A Derivative of the Brain Metabolite Lanthionine Ketimine Improves Cognition and Diminishes Pathology in the 3×Tg-AD Mouse Model of Alzheimer Disease

• Published in: Journal of neuropathology and experimental neurology Vol. 72; no. 10; pp. 955 - 969
• Main Authors: Hensley, Kenneth, Gabbita, S. Prasad, Venkova, Kalina, Hristov, Alexandar, Johnson, Ming F., Eslami, Pirooz, Harris-White, Marni E.
• Format: Journal Article
• Language: English
• Published: England by American Association of Neuropathologists, Inc 01.10.2013; Oxford University Press
• Subjects: Alzheimer Disease - drug therapy; Alzheimer Disease - genetics; Alzheimer Disease - pathology; Amino Acids, Sulfur - pharmacology; Amino Acids, Sulfur - therapeutic use; Animal cognition; Animals; Behavior, Animal - drug effects; Brain - drug effects; Brain - pathology; Cell Line, Tumor; Cognition - drug effects; Disease Models, Animal; Female; Kinases; Male; Maze Learning - drug effects; Mice; Mice, Transgenic; Nesting Behavior - drug effects; Neurodegeneration; Neurons - drug effects; Neurons - pathology; Pathology; Phosphorylation; Phosphorylation - drug effects; Proteins; Rodents; Studies; Sucrose
• ISSN: 0022-3069; 1554-6578
• DOI: 10.1097/NEN.0b013e3182a74372

ABSTRACTLanthionine ketimine ([LK] 3,4-dihydro-2H-1,4-thiazine-3,5-dicarboxylic acid) is the archetype for a family of naturally occurring brain sulfur amino acid metabolites, the physiologic function of which is unknown.

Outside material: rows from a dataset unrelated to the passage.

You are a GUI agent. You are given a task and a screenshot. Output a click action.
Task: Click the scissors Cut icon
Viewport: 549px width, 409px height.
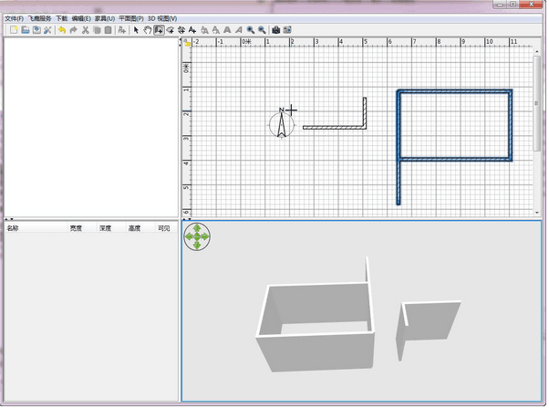[x=85, y=30]
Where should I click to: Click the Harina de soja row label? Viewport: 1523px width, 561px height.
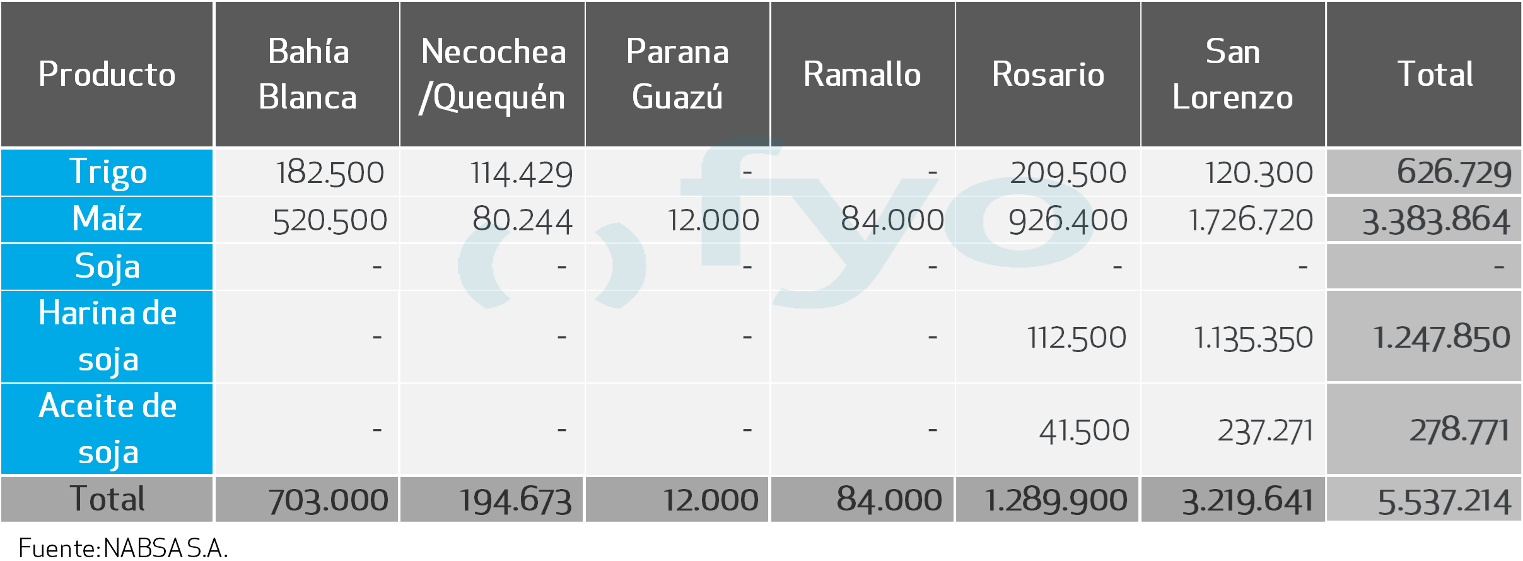107,336
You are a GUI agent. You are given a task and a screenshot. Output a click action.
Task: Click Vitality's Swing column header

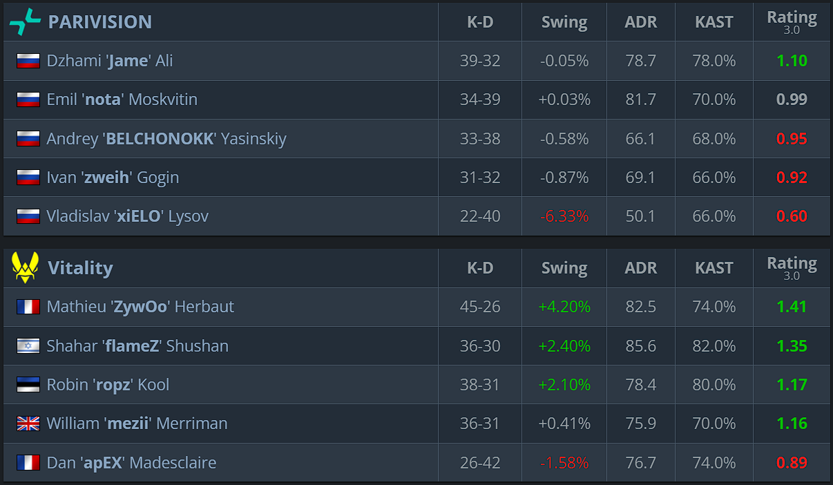pyautogui.click(x=564, y=268)
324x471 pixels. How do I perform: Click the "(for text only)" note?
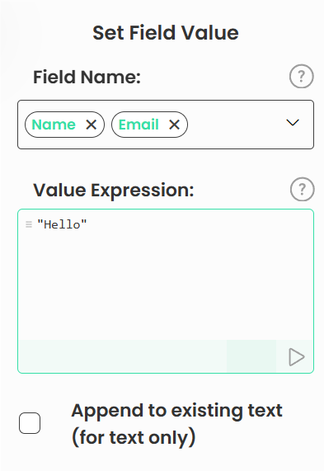(x=134, y=437)
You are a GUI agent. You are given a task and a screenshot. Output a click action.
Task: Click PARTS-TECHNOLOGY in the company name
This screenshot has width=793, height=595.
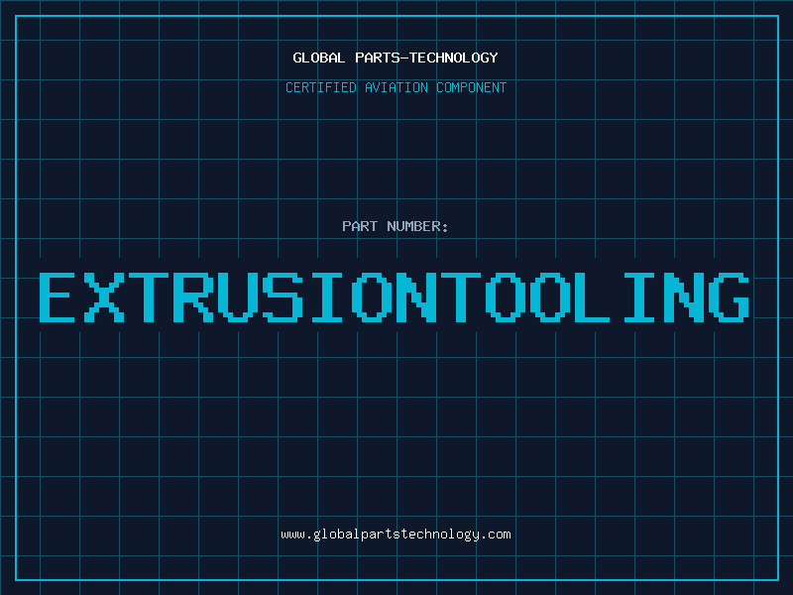424,58
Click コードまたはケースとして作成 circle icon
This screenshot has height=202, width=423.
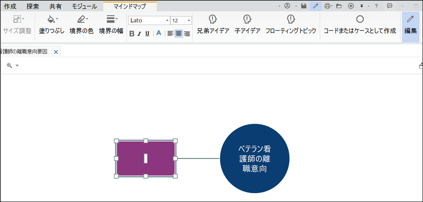click(360, 19)

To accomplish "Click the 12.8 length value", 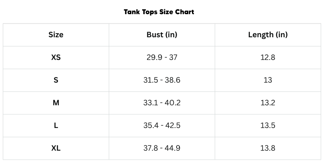I will click(268, 58).
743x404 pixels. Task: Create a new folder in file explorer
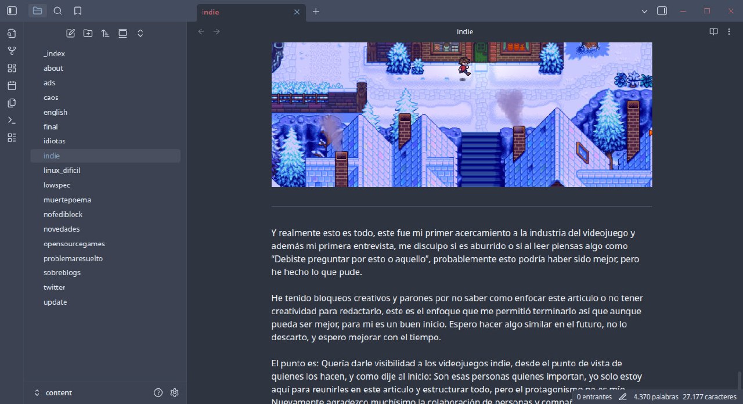88,34
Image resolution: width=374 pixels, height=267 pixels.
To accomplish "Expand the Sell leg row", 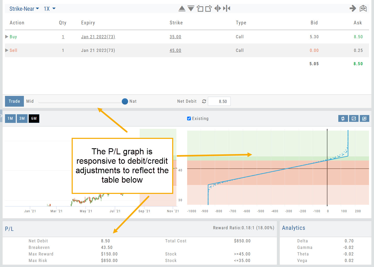I will tap(7, 50).
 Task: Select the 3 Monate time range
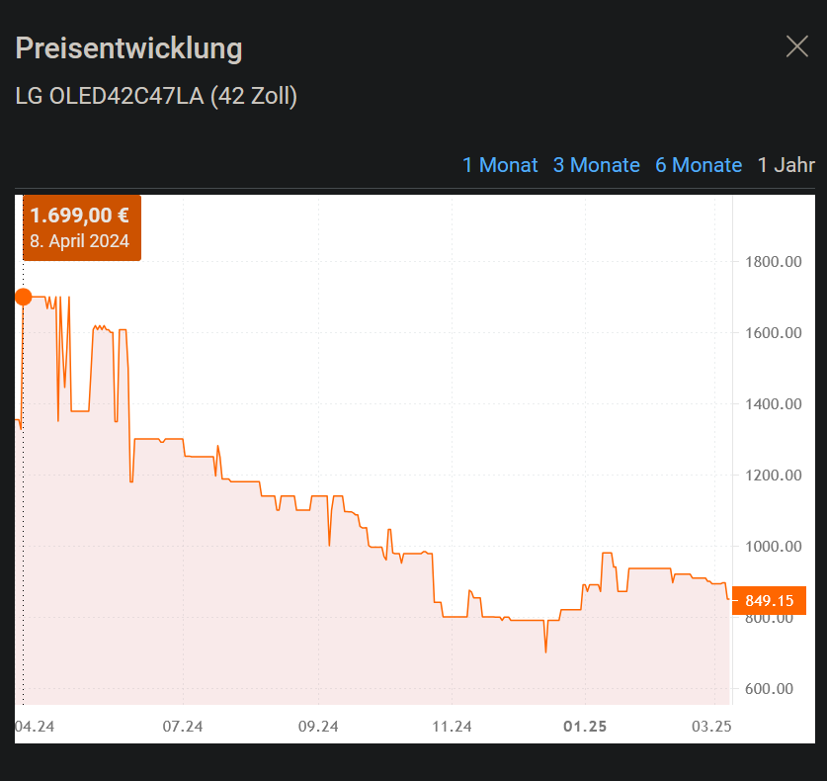(x=597, y=165)
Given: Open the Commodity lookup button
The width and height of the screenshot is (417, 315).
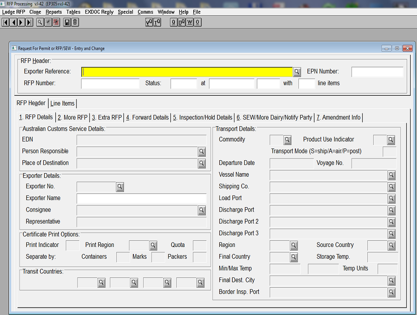Looking at the screenshot, I should pyautogui.click(x=287, y=140).
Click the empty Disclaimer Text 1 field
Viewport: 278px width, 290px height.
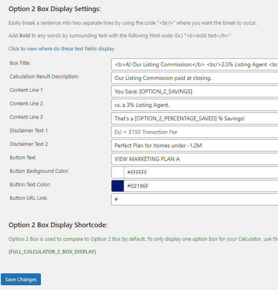[195, 132]
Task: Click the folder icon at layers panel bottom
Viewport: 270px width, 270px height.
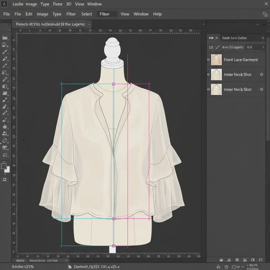Action: point(221,260)
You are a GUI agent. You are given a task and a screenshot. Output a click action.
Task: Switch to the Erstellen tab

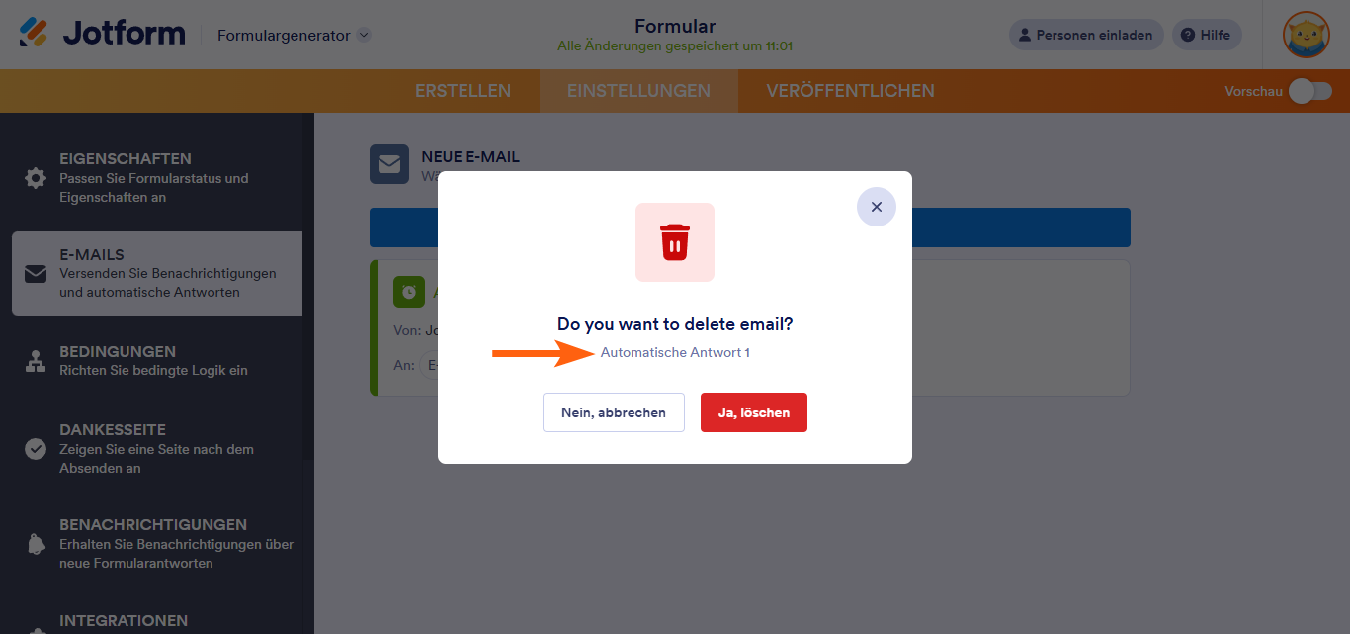463,91
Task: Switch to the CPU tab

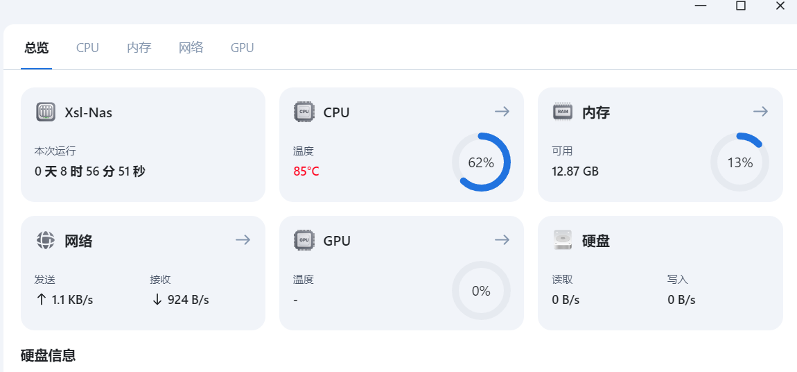Action: click(87, 48)
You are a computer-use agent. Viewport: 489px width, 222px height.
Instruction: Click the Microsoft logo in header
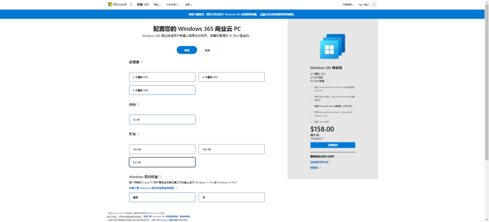click(x=117, y=5)
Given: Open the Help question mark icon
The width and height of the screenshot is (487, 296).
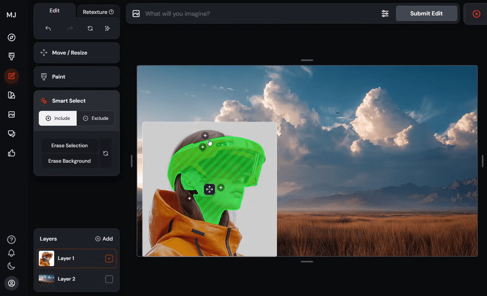Looking at the screenshot, I should coord(11,239).
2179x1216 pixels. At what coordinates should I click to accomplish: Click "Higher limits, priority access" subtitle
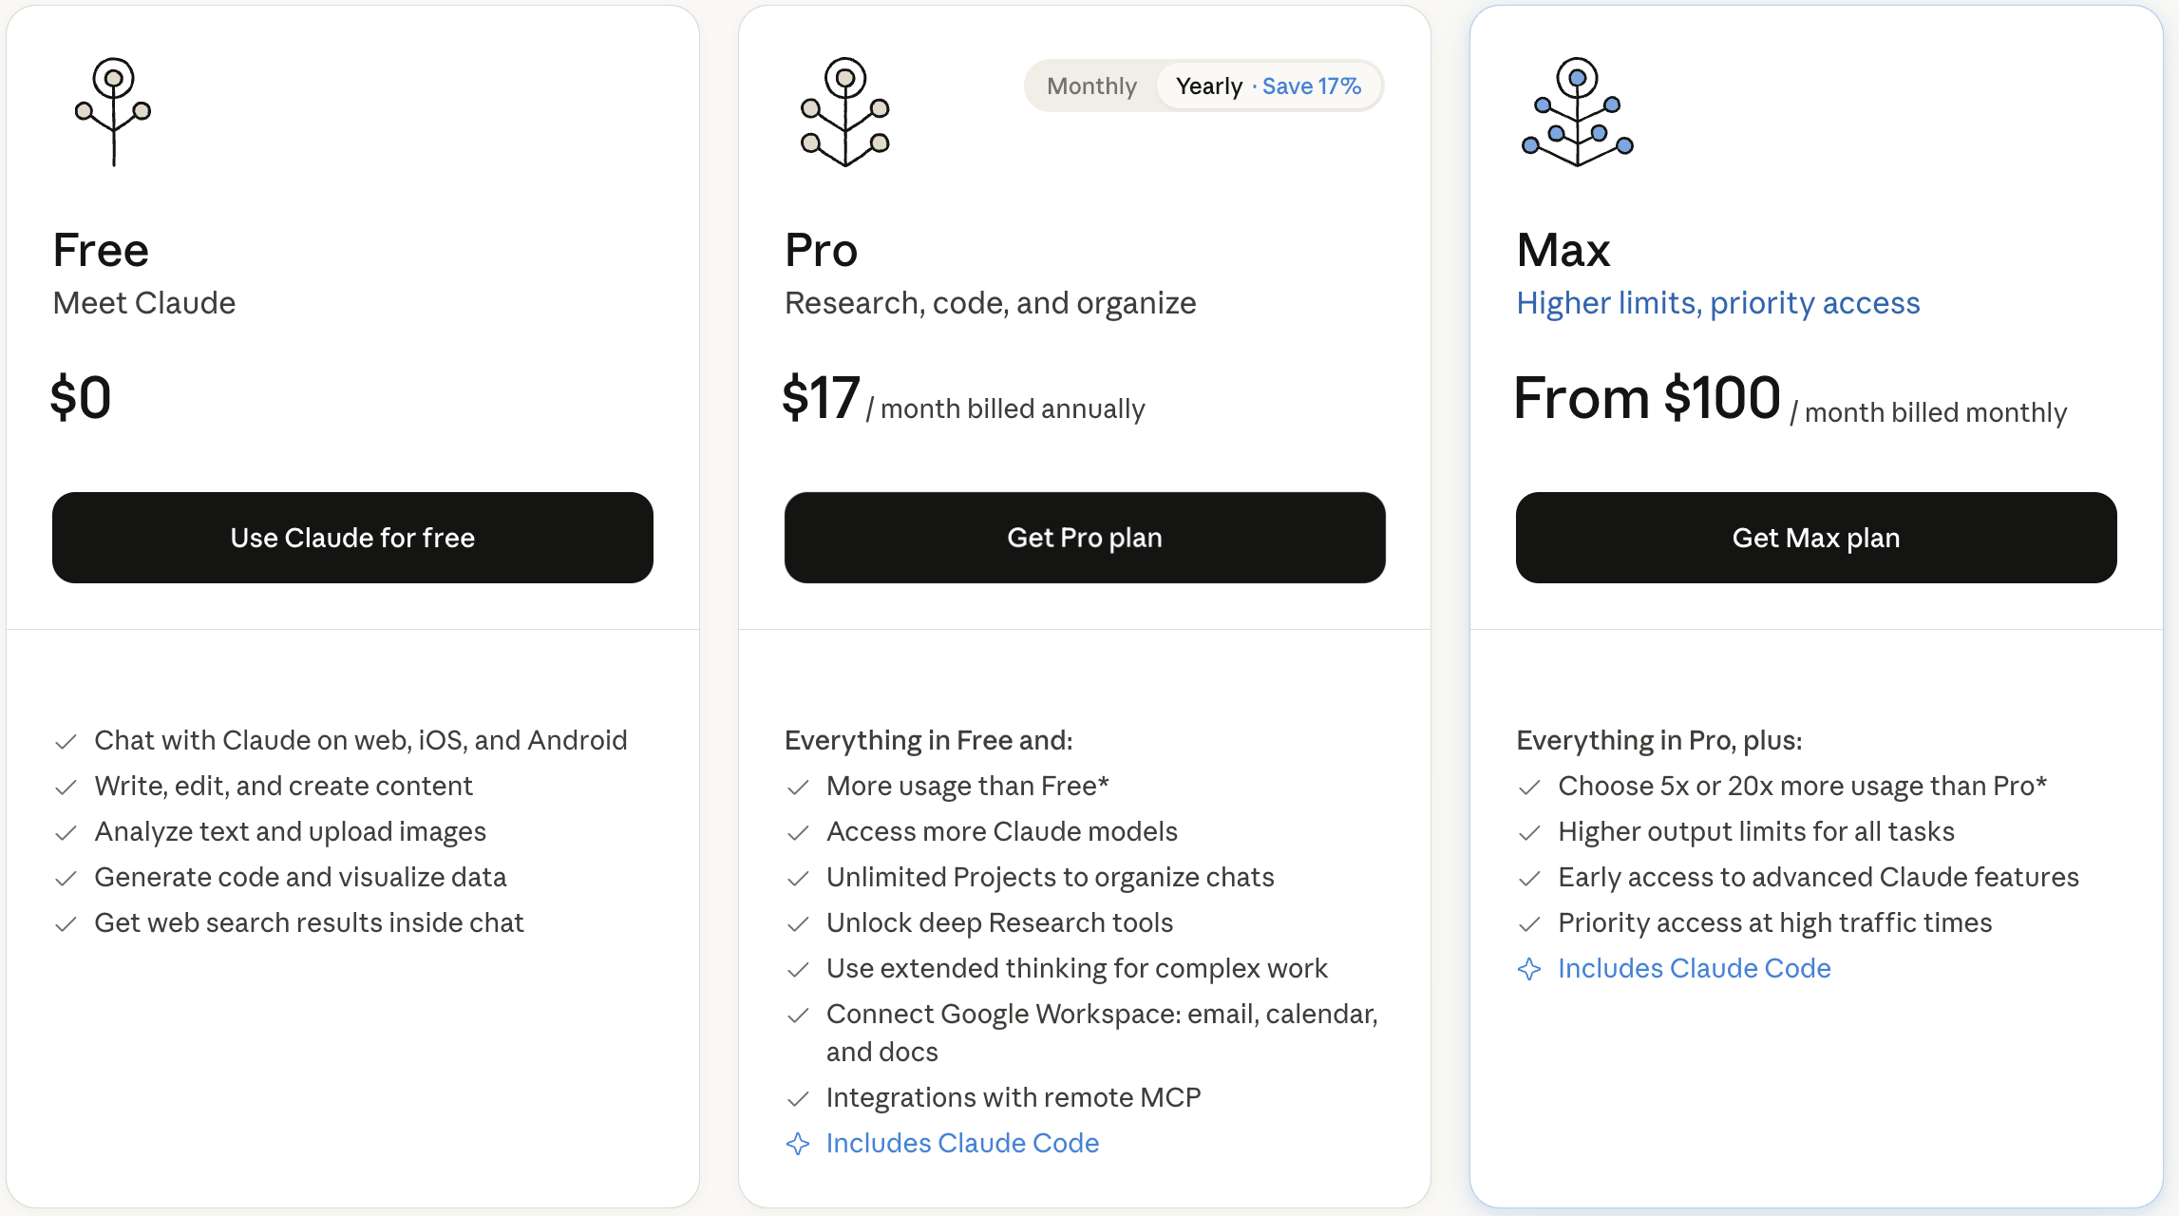tap(1717, 303)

Lanthionine ketimine and its synthetic derivatives have recently demonstrated neurotrophic, neuroprotective, and antineuroinflammatory properties in vitro through a proposed mechanism involving the microtubule-associated protein collapsin response mediator protein 2. Therefore, studies were undertaken to test the effects of a bioavailable LK ester in the 3×Tg-AD mouse model of Alzheimer disease. Lanthionine ketimine ester treatment substantially diminished cognitive decline and brain amyloid-β (Aβ) peptide deposition and phospho-Tau accumulation in 3×Tg-AD mice and also reduced the density of Iba1-positive microglia. Furthermore, LK ester treatment altered collapsin response mediator protein 2 phosphorylation. These findings suggest that LK may not be a metabolic waste but rather a purposeful neurochemical, the synthetic derivatives of which constitute a new class of experimental therapeutics for Alzheimer disease and related entities.